I let out a little chuckle at the time. I continued to remember it as just another humorous little pharmacy anecdote, until I came across an investigation published by the Chicago Tribune last December.1 They sent people posing as patients into 255 pharmacies with prescriptions for drug combinations with serious interactions—some potentially fatal. The result was an embarrassment to the profession. Fifty-two percent of the time the “patients” got the prescriptions without a word of warning or a phone call to the prescriber to double check that the prescriptions were OK. The best chain in the study still missed almost 1 in 3 potentially serious interactions.
Obviously something needs to change.
Which is why you might think it odd that it was the promise of one chain executive that his company “would improve policies and its computer system to "dramatically" increase warnings to patients” in response to that article that made me cringe. I would say though, that it is the “dramatic” increase in the number of warnings we see in the course of a day that has put us in this bind. When I started my pharmacy career, it would have been the appearance—not the absence—of a warning on the computer screen that would have thrown me off. Over the years though, liability lawyers and insurance companies have taken on a greater role in determining a corporation’s day-to-day operating procedures. The result? It’s thought a good idea to make sure we see things that have less of a chance of happening in the real world than me winning the Japanese National Sumo Wrestling Championship. Don’t believe me? Run “enalapril” and “hydrochlorothiazide” through your drug interaction software, then look to see if you have this “dangerous” combination on your shelf as Vaseretic or any of its generic equivalents. The drug interaction software at my last chain job also flagged a potential drug/age interaction between birth control pills and women of reproductive age. I’m not making that up.
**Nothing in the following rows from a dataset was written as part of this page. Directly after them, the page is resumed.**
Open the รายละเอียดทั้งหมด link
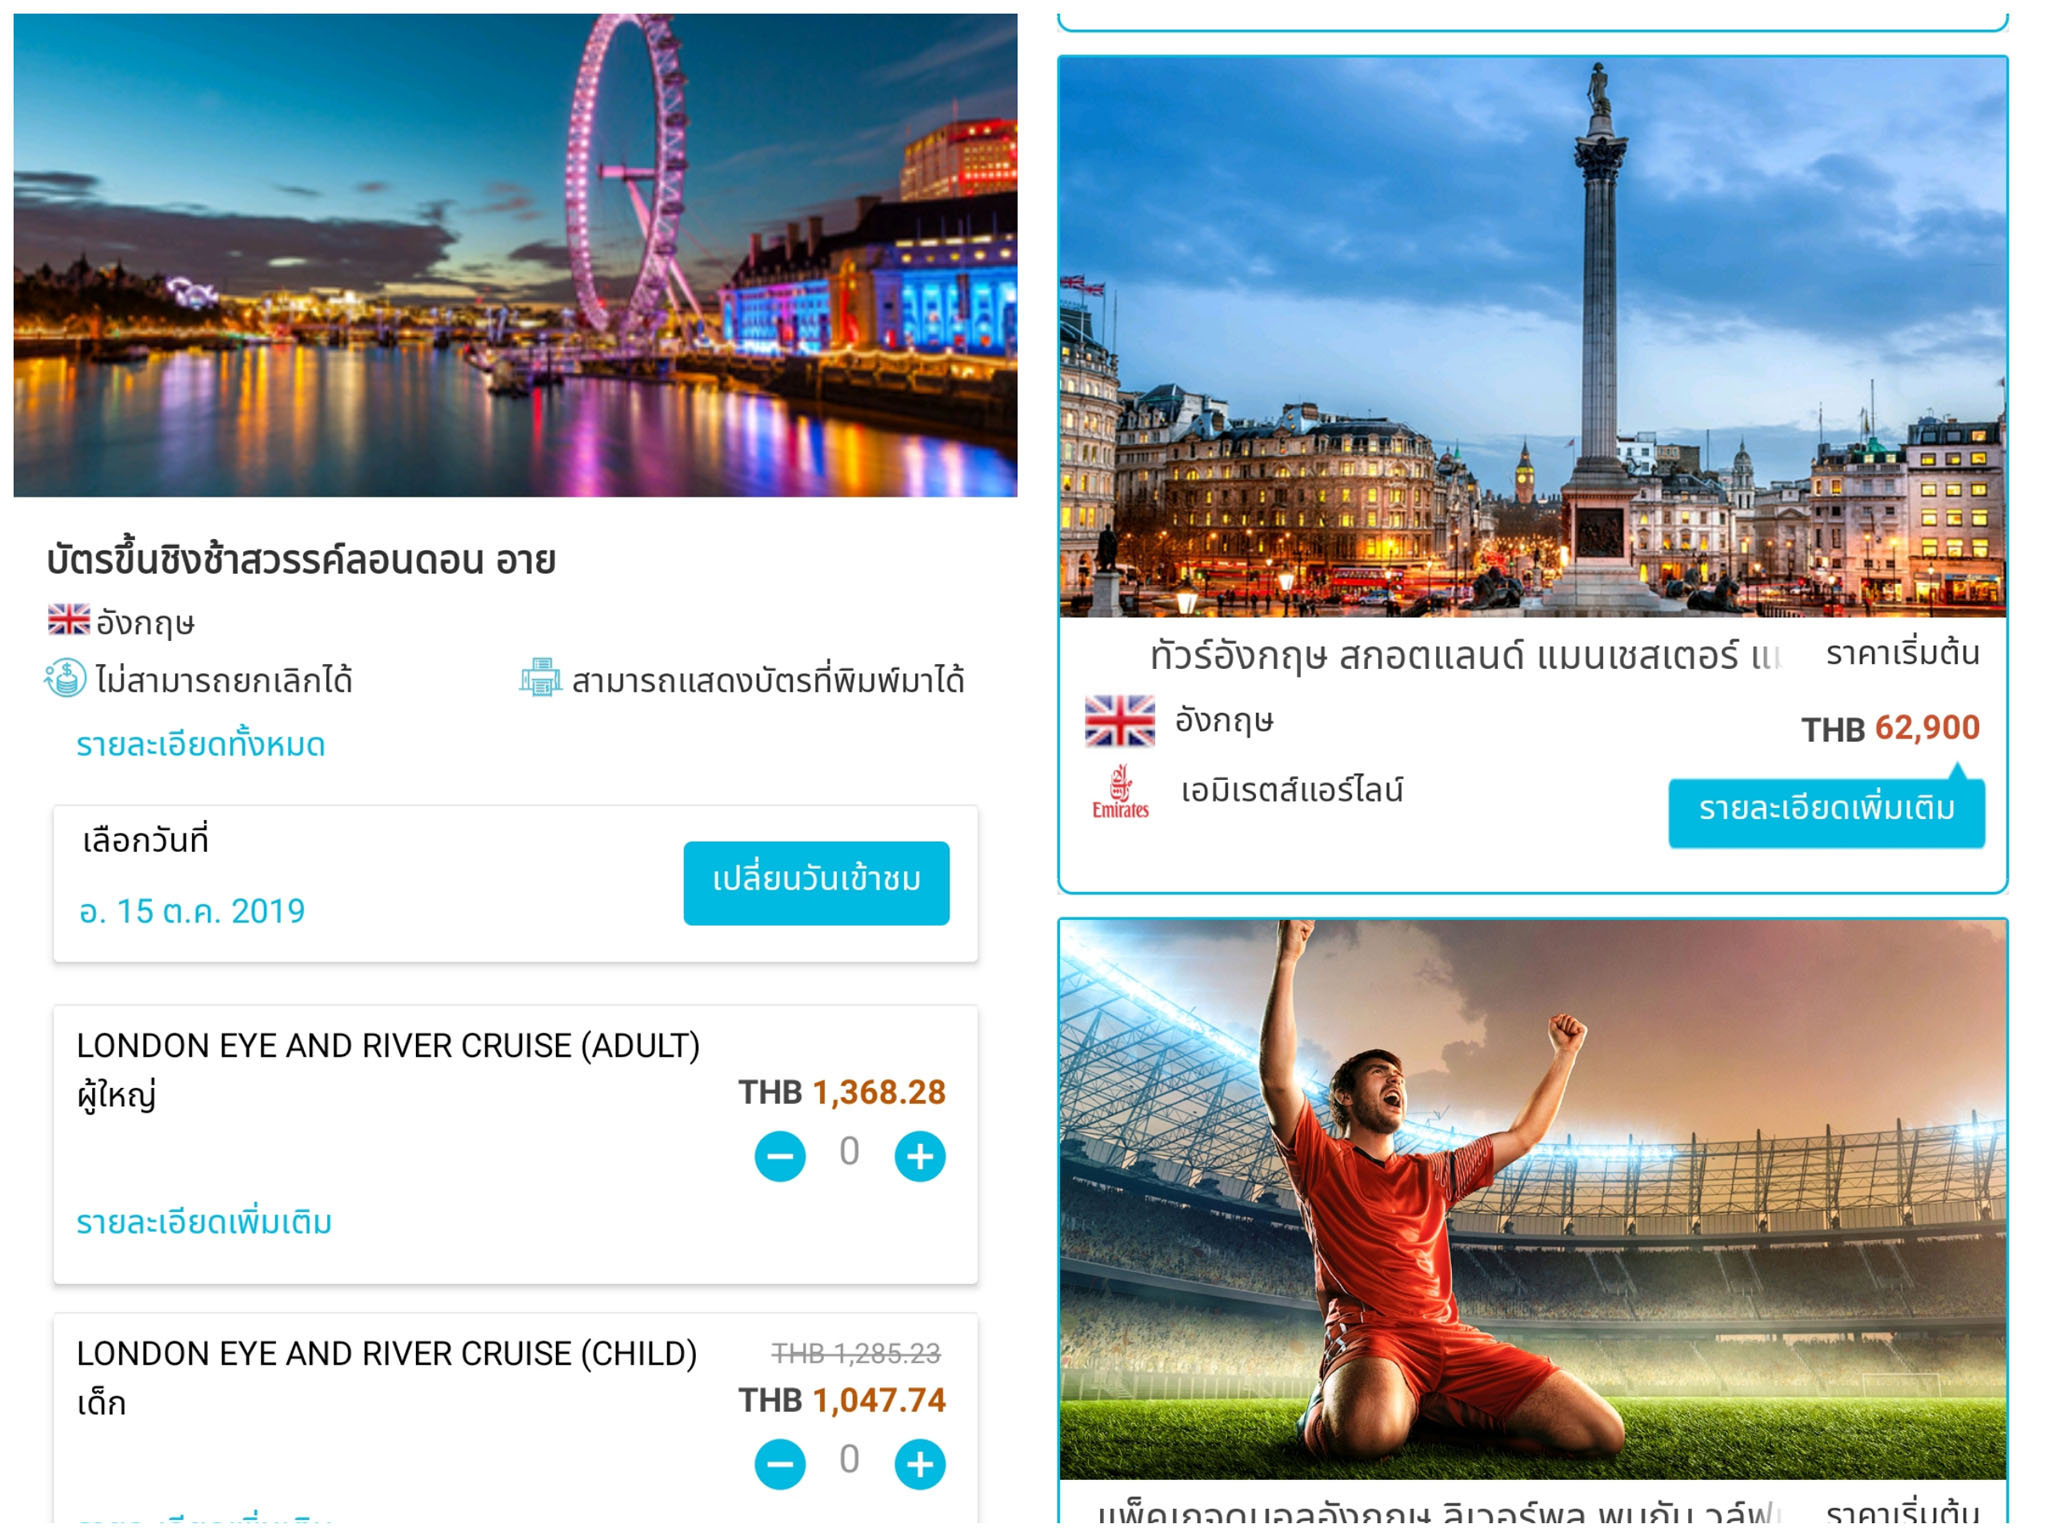This screenshot has height=1536, width=2048. pyautogui.click(x=201, y=745)
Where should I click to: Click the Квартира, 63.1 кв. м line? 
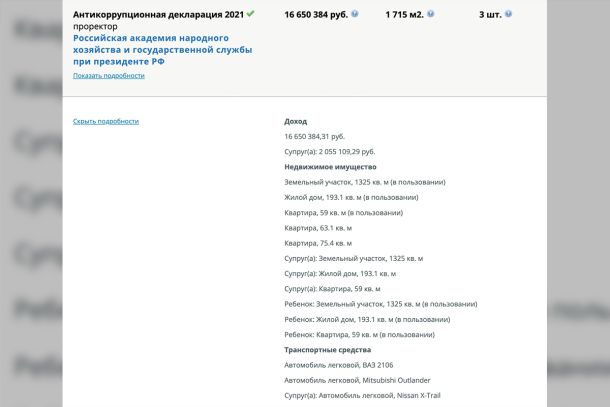pos(318,228)

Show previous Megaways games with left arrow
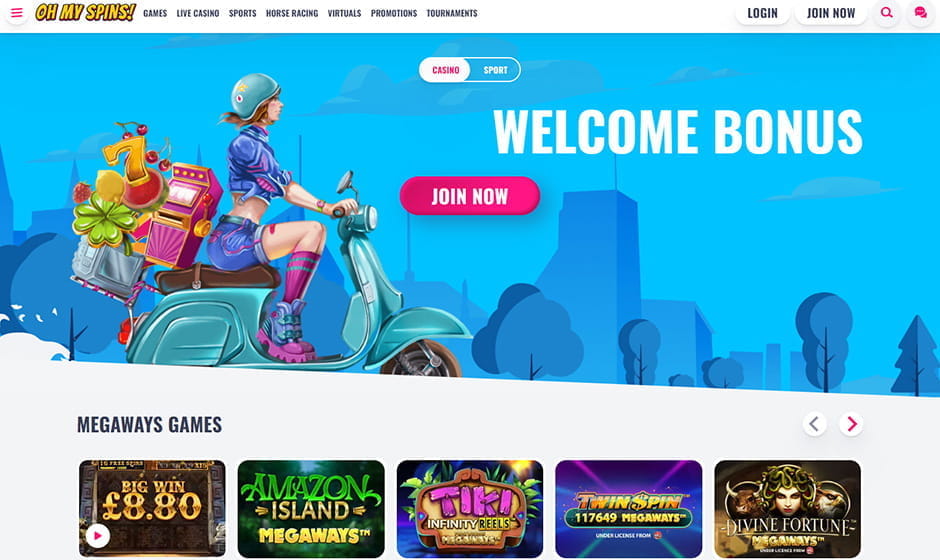(x=814, y=424)
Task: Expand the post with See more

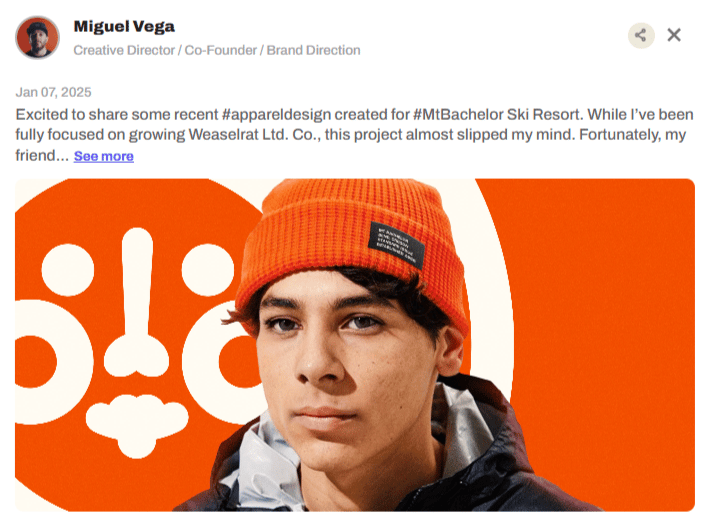Action: pyautogui.click(x=104, y=156)
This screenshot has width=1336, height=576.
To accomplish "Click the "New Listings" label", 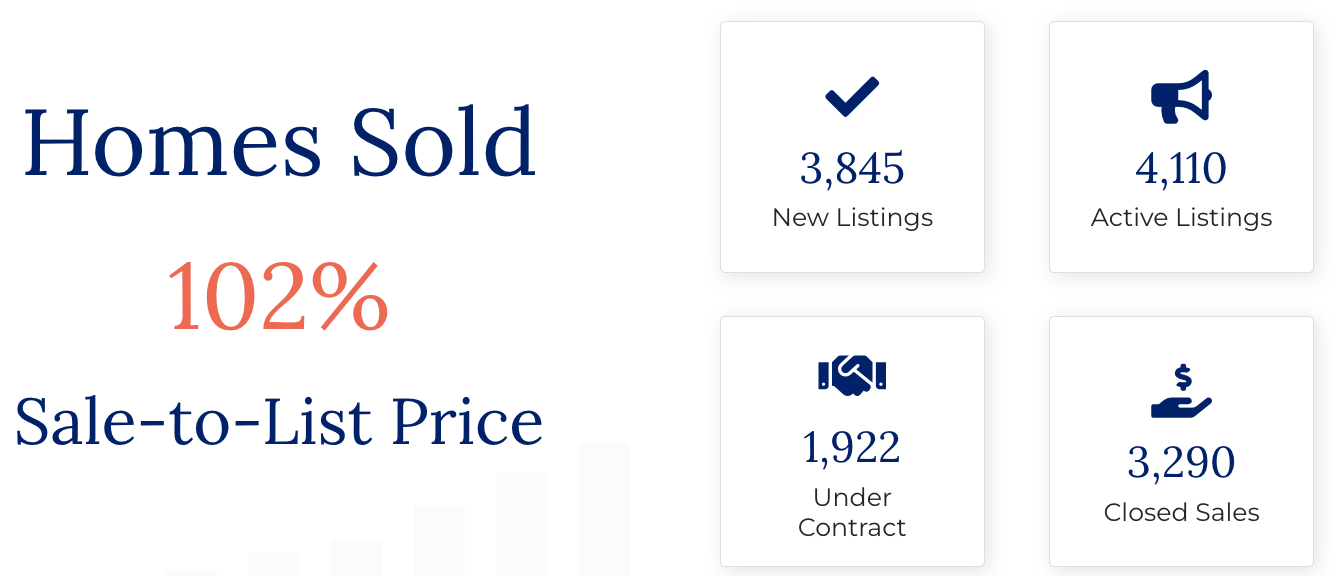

So my reaction to the Tribune’s investigation was to call my software vendor to ask how I could have fewer interactions appear on my screen. My goal was to have my system cry wolf only when a wolf actually appears, and not every time a chihuahua dances by. And to those of you who’ll have to sit through some tedious computer-based training on the new “dramatically” improved policy, and procedures so your bosses can tell the corporate lawyers they did something, I have a word of advice.
Try to ignore it, and the other distractions that have been put in your way. Because it’s really important that we do better.
1. Roe S, Long R, King K. Pharmacies miss half of dangerous drug combinations. Chicago Tribune. December 15, 2016.